Une équipe devient elle-même dès lors qu’elle mise sur ses ressemblances invisibles
Il peut se passer exactement la même chose dans un groupe composé d’individus radicalement différents. Une équipe devient elle-même dès lors qu’elle mise sur ses ressemblances invisibles, qu’elle montre sa capacité à faire confiance à l’autre et qu’elle se met d’accord sur les objectifs à atteindre ! Dès lors qu’elle fait ce qui lui correspond et qu’elle entre en harmonie avec elle-même, en somme. C’est à ce prix qu’elle obtiendra des résultats inouïs.
Les aventuriers de l’harmonie perdue
Figurer au départ de la Route du Rhum, c’est pour moi une autre manière d’appréhender ma quête de l’harmonie. La goélette COMMEUNSEULHOMME est évidemment moins rapide que l’IMOCA avec lequel j’ai couru le Vendée Globe, mais je naviguerai à mon rythme. Et je compte sur cette sorte de décélération pour aller vers une forme d’épanouissement différente de ce que j’ai pu connaître auparavant.

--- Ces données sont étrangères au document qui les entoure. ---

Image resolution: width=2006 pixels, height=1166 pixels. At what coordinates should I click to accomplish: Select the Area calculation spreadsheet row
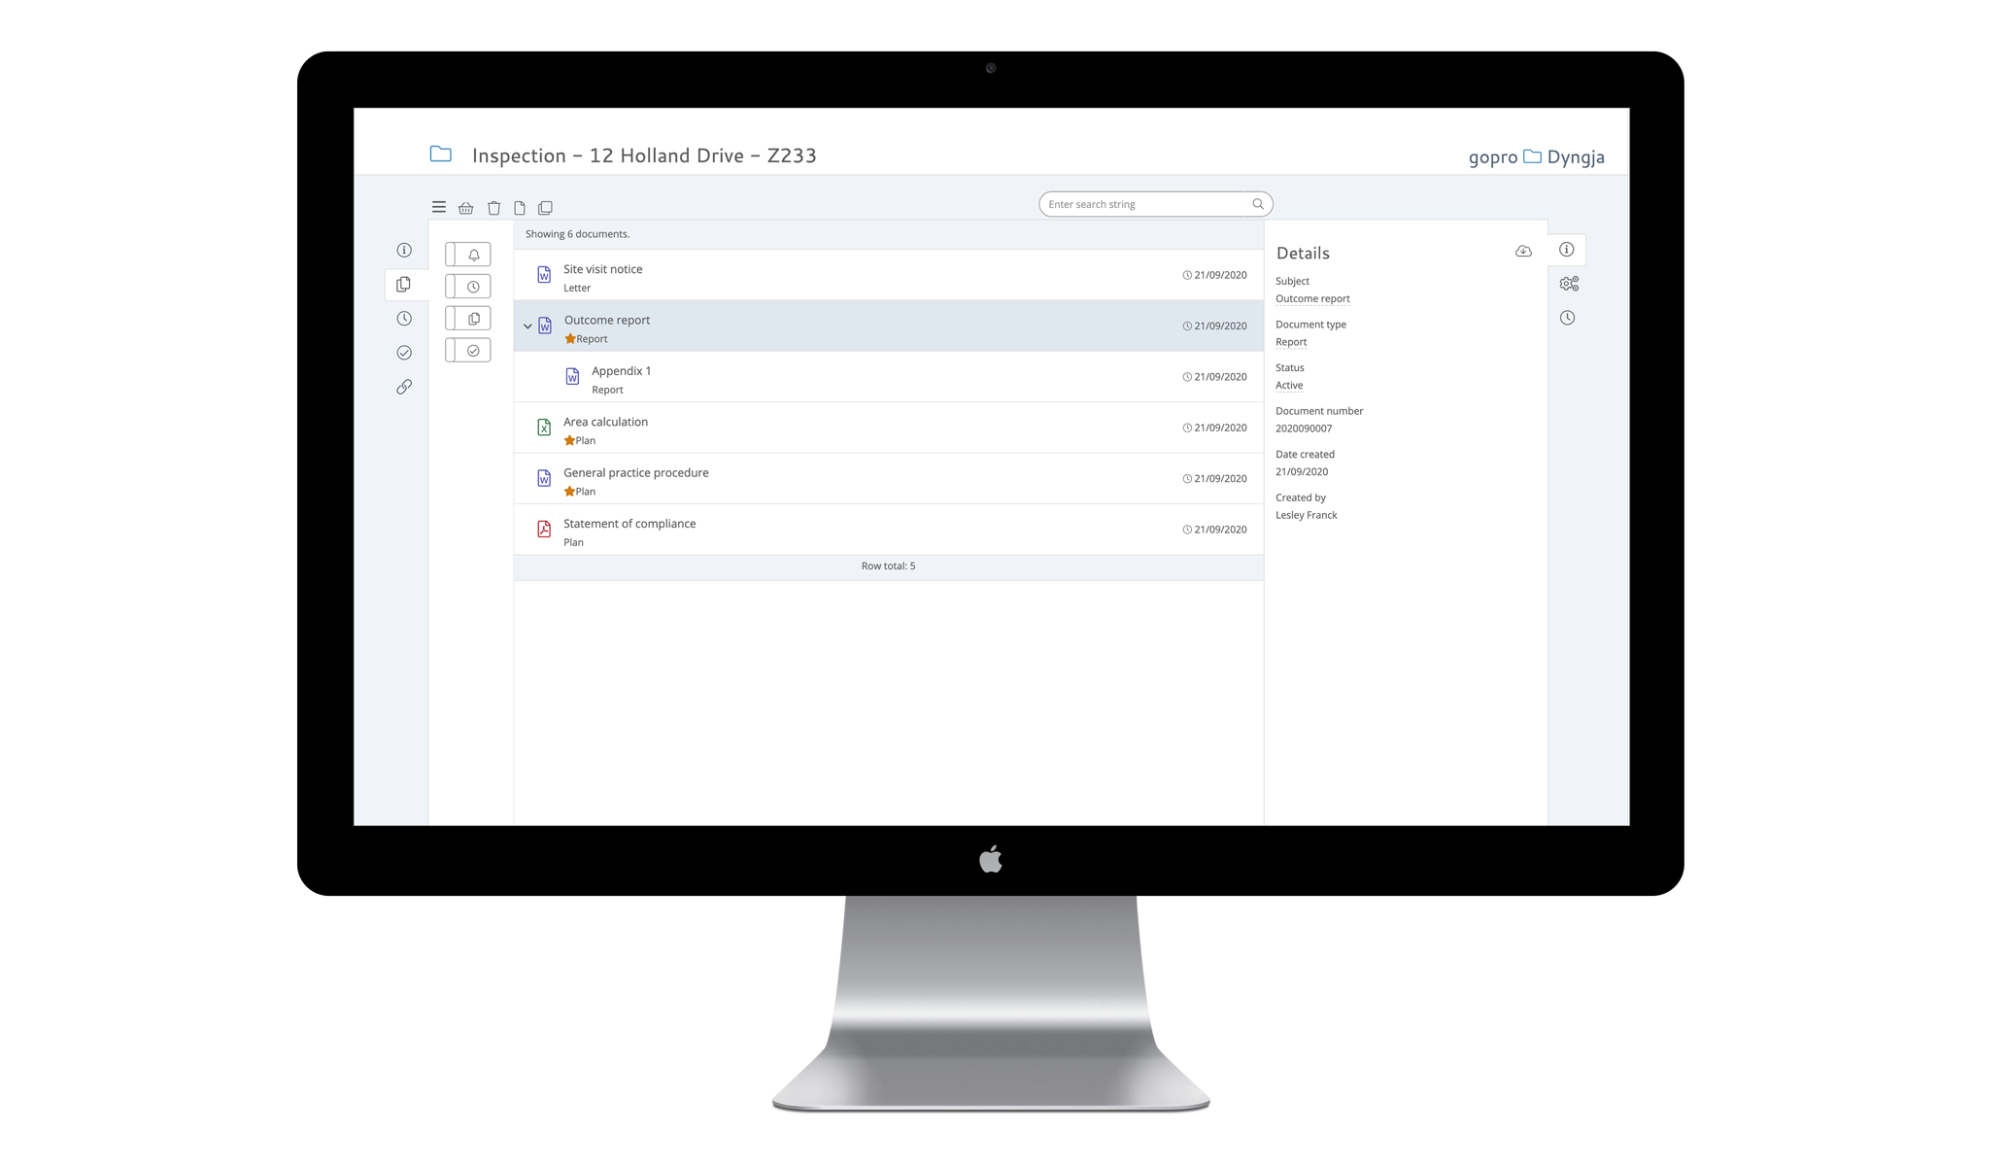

Cette recherche de l’harmonie figure également au cœur du nouveau projet que nous mènerons à bien en 2019 à bord de notre goélette. Nos explorations à venir visent en effet à repérer des individus ou des groupes qui pratiquent l’harmonie au quotidien. A nous intéresser aux étapes qu’ils ont franchies pour y parvenir. A dépister les difficultés qu’ils ont pu éventuellement rencontrer. Je suis chaque jour plus convaincu que les grandes découvertes du futur concerneront l’être humain, sa manière d’être en harmonie avec lui-même et de développer avec d’autres une forme d’intelligence collective.
Pendant des siècles, les grandes découvertes ont été synonymes de course effrénée au pouvoir, de confrontation entre nations et de volonté de dominer l’autre. Des comportements de rassurance, en somme, qui peuvent s’apparenter à cette course frénétique au résultat, à cet esprit de compétition et à ces rivalités internes qui prédominent aujourd’hui dans le monde de l’entreprise. Il est temps d’en finir avec ces réflexes infantiles et apeurés. Et de mettre la quête de l’harmonie humaine au cœur de nos préoccupations.